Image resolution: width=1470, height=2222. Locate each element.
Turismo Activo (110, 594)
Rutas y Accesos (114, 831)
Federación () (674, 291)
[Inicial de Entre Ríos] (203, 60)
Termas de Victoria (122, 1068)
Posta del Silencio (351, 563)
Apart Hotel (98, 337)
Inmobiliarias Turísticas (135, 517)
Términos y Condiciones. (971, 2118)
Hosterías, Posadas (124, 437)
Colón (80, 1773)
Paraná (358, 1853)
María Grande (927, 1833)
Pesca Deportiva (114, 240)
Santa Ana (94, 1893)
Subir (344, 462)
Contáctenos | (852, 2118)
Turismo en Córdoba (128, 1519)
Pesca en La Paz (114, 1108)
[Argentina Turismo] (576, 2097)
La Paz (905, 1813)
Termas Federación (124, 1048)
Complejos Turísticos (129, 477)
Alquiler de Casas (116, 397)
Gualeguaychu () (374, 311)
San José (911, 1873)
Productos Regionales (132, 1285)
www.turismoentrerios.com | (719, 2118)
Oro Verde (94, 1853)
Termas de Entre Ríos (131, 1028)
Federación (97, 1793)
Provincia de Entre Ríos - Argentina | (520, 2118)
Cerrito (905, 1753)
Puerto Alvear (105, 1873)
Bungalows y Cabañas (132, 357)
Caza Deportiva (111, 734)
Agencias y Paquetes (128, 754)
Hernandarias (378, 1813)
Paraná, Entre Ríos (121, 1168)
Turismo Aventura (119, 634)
# # #
Output, from the data above, the lines from the line with "Termas de Victoria (122, 1068)" to the line with "Termas Federación (124, 1048)" exactly as they stand, both ends included and nothing else.

Termas de Victoria (122, 1068)
Posta del Silencio (351, 563)
Apart Hotel (98, 337)
Inmobiliarias Turísticas (135, 517)
Términos y Condiciones. (971, 2118)
Hosterías, Posadas (124, 437)
Colón (80, 1773)
Paraná (358, 1853)
María Grande (927, 1833)
Pesca Deportiva (114, 240)
Santa Ana (94, 1893)
Subir (344, 462)
Contáctenos | (852, 2118)
Turismo en Córdoba (128, 1519)
Pesca en La Paz (114, 1108)
[Argentina Turismo] (576, 2097)
La Paz (905, 1813)
Termas Federación (124, 1048)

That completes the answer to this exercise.